Spoon produced the track entirely in Propellerhead Reason. I loved this - I've used Reason for pretty much everything I've done with Ruby and MIDI ever, not just this year with Archaeopteryx, but my first experiments as well. I sold a small hardware studio around 2000 and switched over entirely to Reason and a few other software bits and bobs. It's fantastic, but a lot of people think of it as a toy. There's some truth to the perception, but it's really what you make of it. There are a lot of people making hit records with Reason; Dave Spoon's just one example. Others include Massive Attack, Eminem, and London Elektricity.



In the Future Music interview, Dave Spoon says that having come up the ranks so quick, he's getting demos from producers all over the place, and that he thinks dance music producers think too much about getting a clean sound, and not enough about hooks and arrangements.

Around the same time, I found this track, "Disc Go" by Syncopix. He looks way too serious, but don't hold that against him. He probably can't help it, he's German.



It's the synth hook that does it. The rest of the track, it's cool, but for me it's all about the hook. I'd go so far as to say that everything else in the six minutes of music hangs on that hook. I'd go further than that, even.

This track features on a Knowledge magazine showcase mix of several up-and-coming labels, many of them based in Germany. The mix is good, but because it showcases a region rather than a particular style, it wanders a bit. For me this one track, coming on at track number 4 in the mix, makes the entire first twenty or thirty minutes of the mix work. The hook doesn't just carry everything else in the track; it carries everything else in several other tracks as well.



Around the same time I started a thing where I'm tweeting a new beat every day on Twitter. I noticed a trend, that a lot of my music works well in terms of texture and rhythm but totally fails on hooks. So I started to focus on hooks. I noticed results right away; not only did I like the beats better, but more people on Twitter did too, and later when I started playing with sample CDs and harmonic mixing, I found I was already beginning to think in terms of hooks automatically.



So I came up with a riff about a month ago. In the past that would have been the end of it, but with this attention on hooks, I've been revisiting it and working to develop it into something that could carry a track. The result is trancier than I usually like to sound, but it works so far. It started with a phrase. I realized I'd need more than just that phrase, so I added some variations. When I figured out where the variations were going, in terms of the chords, finding the missing link was easy. One thing I like about this process; the initial phrase is a hook on which all the other hooks hang.

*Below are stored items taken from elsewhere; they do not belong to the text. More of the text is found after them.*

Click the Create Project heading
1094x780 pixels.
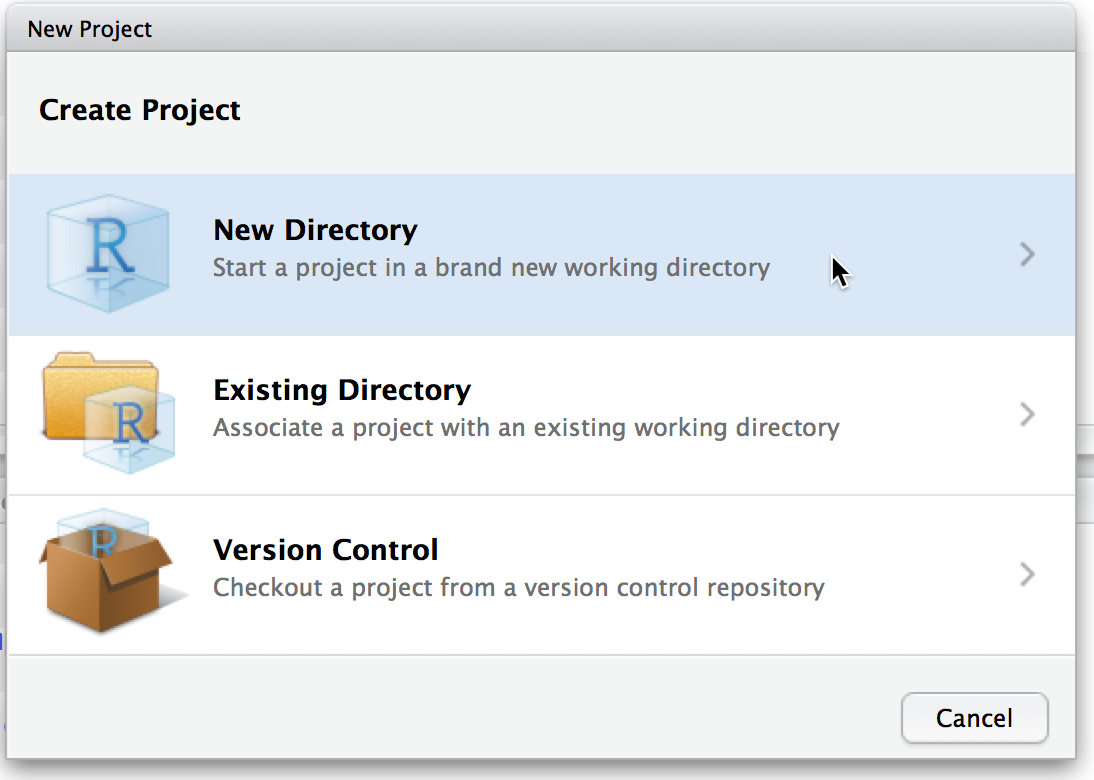tap(140, 110)
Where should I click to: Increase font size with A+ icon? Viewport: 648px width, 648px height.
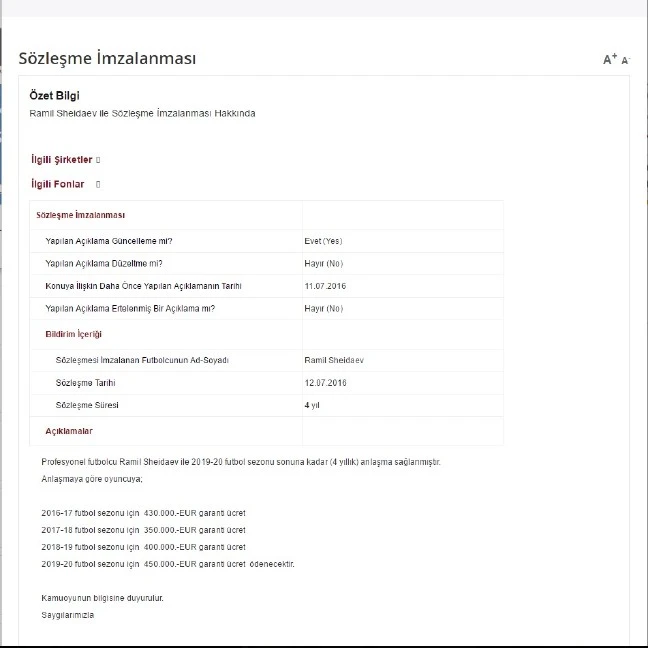coord(609,59)
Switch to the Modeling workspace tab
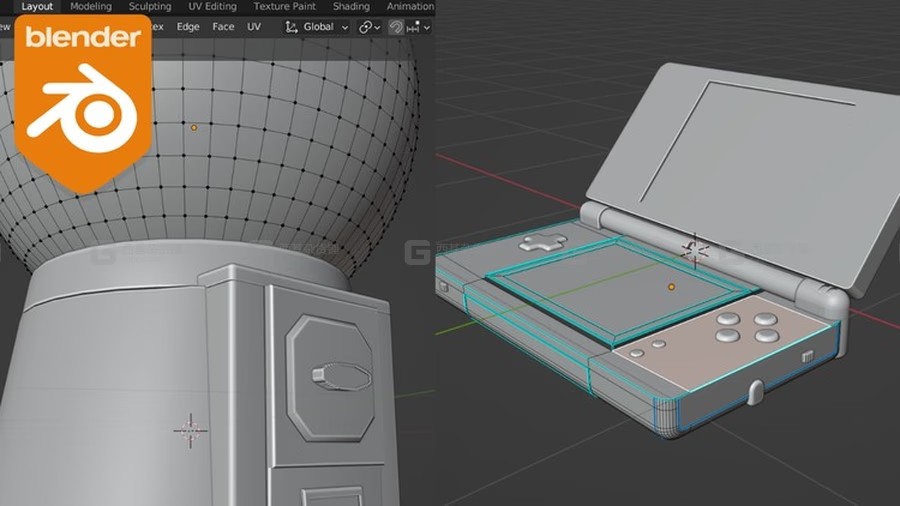The width and height of the screenshot is (900, 506). tap(91, 6)
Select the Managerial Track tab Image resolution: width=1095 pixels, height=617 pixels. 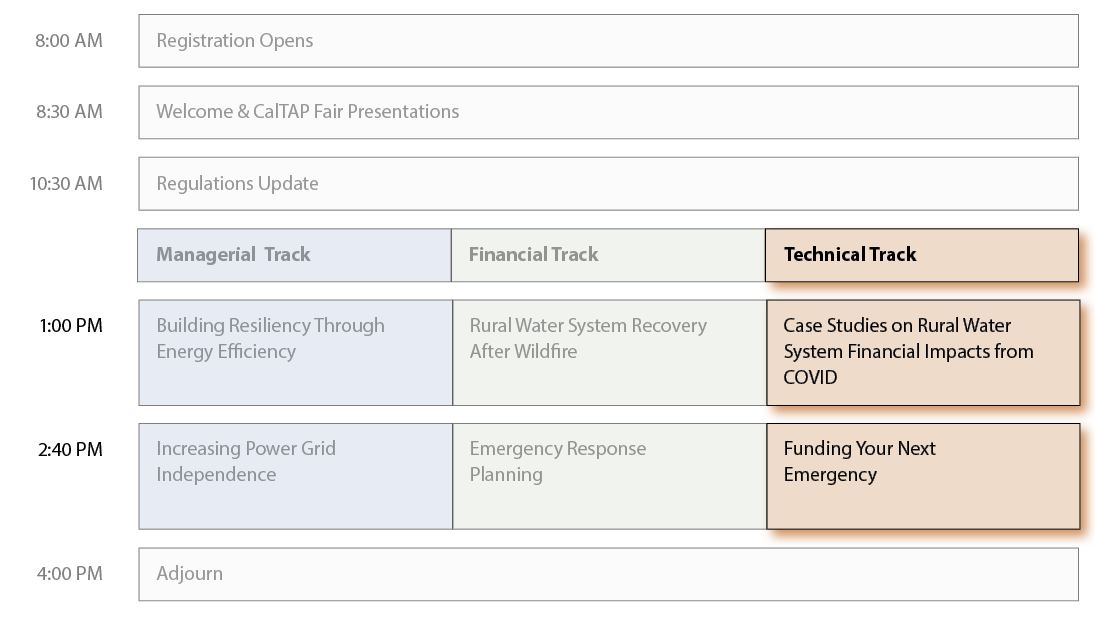point(294,255)
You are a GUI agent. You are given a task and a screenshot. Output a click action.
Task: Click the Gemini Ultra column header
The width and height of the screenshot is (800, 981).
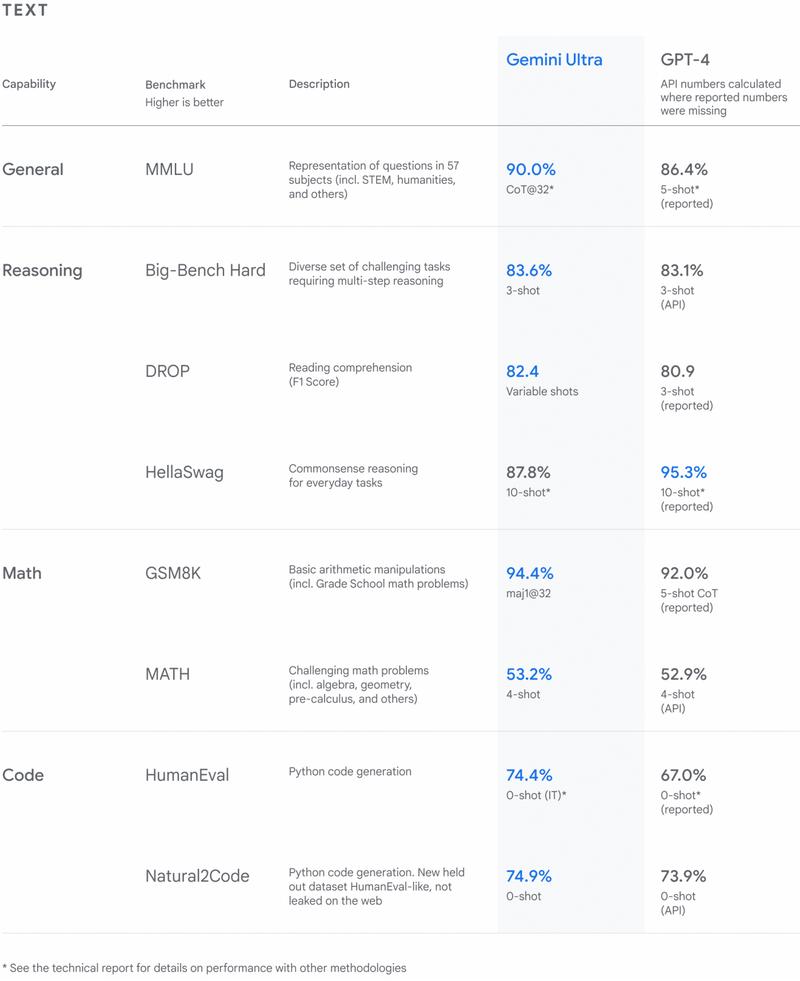[554, 60]
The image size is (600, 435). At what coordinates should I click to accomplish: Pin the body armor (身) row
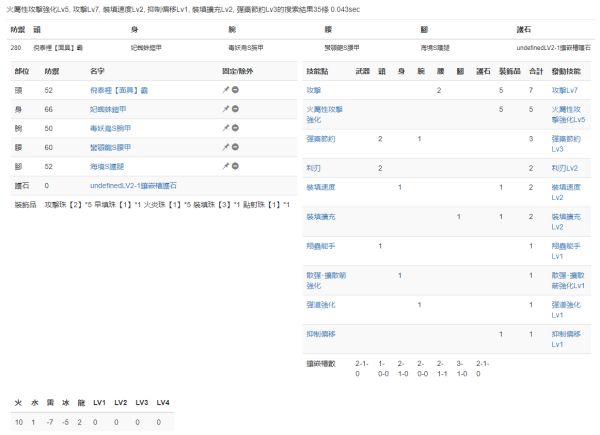click(x=226, y=109)
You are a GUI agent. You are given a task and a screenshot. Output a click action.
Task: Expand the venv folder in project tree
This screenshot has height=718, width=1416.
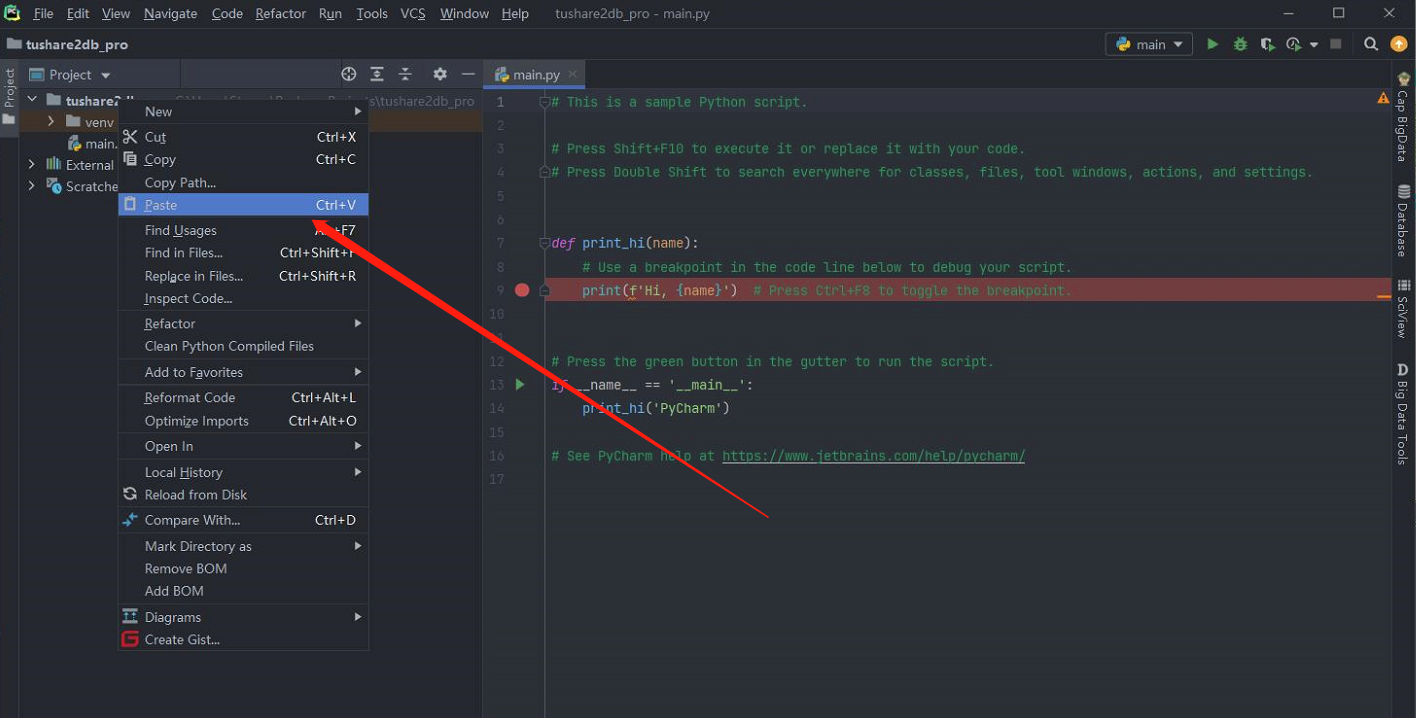[x=51, y=122]
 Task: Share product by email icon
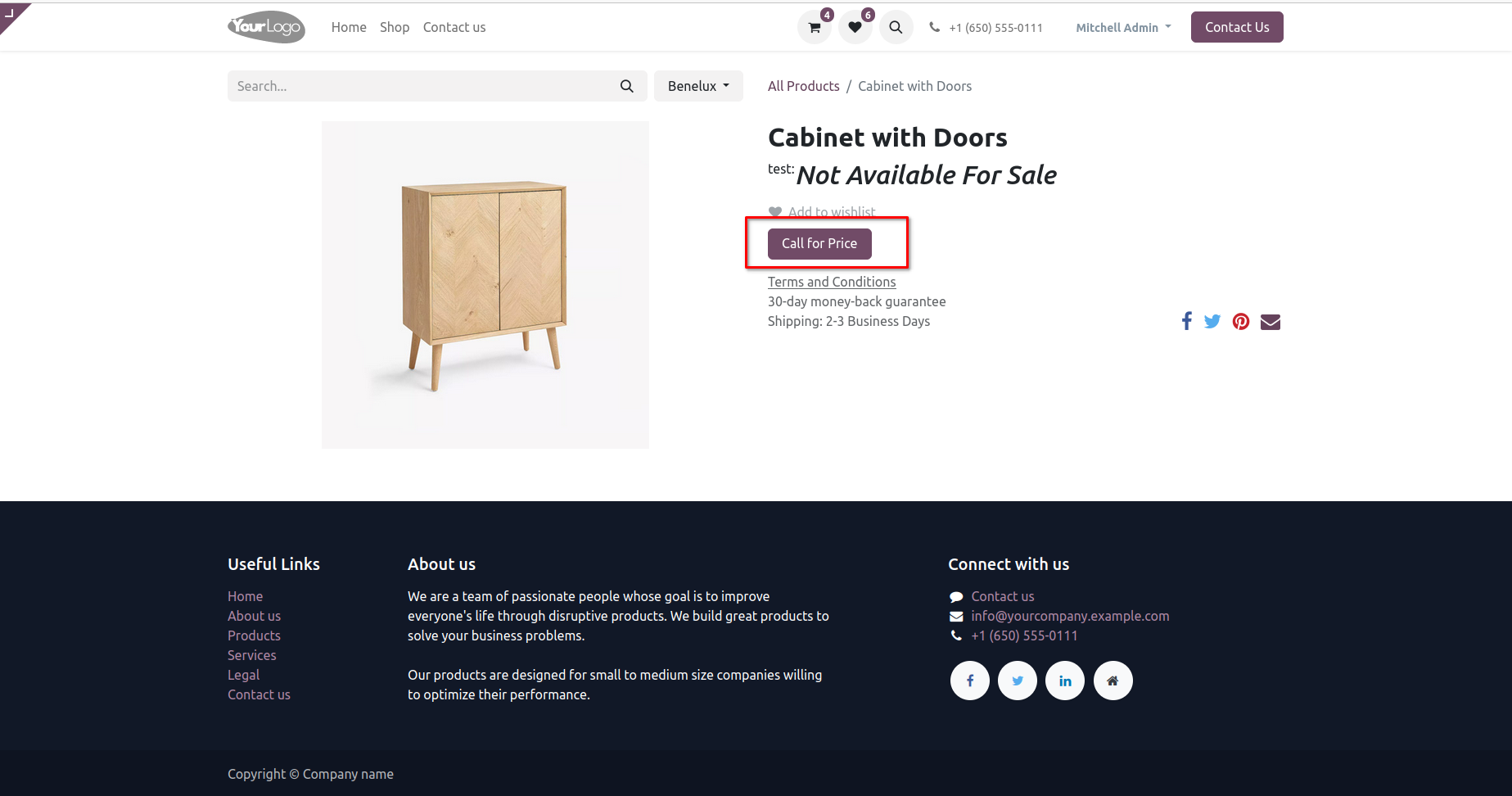1270,322
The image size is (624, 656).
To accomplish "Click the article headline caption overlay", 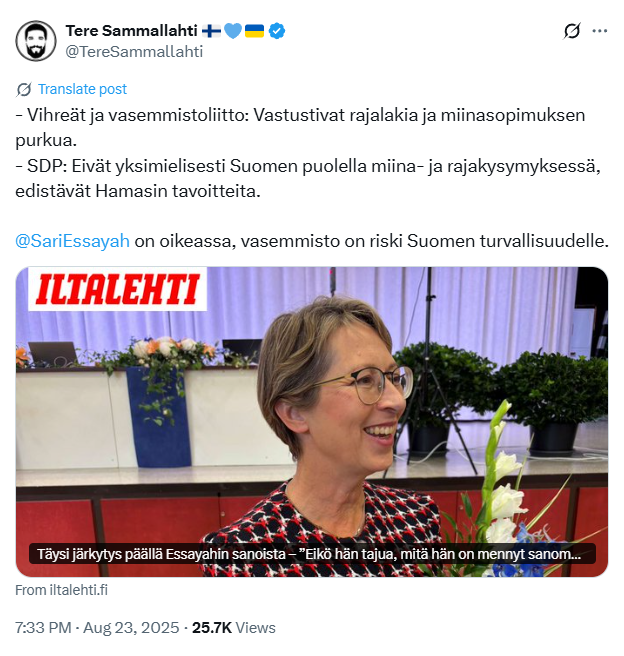I will tap(312, 554).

The rhythm on the last mp3 is way off because of some technical difficulties; I fried my beloved drum machine with the wrong voltage adapter, so it's impossible to use it as a metronome any more. But it's easy to see how the hook's evolving. For perspective, here it is as a melodic line with no bass or drums.

Also, again, this isn't about the style or the sound; most tracks I buy sound a lot harder than this. This is deliberate practice - turning a hook into a melody for the sake of honing the skill. I'm not exactly taking over the world here, but I'm enjoying the process and seeing results.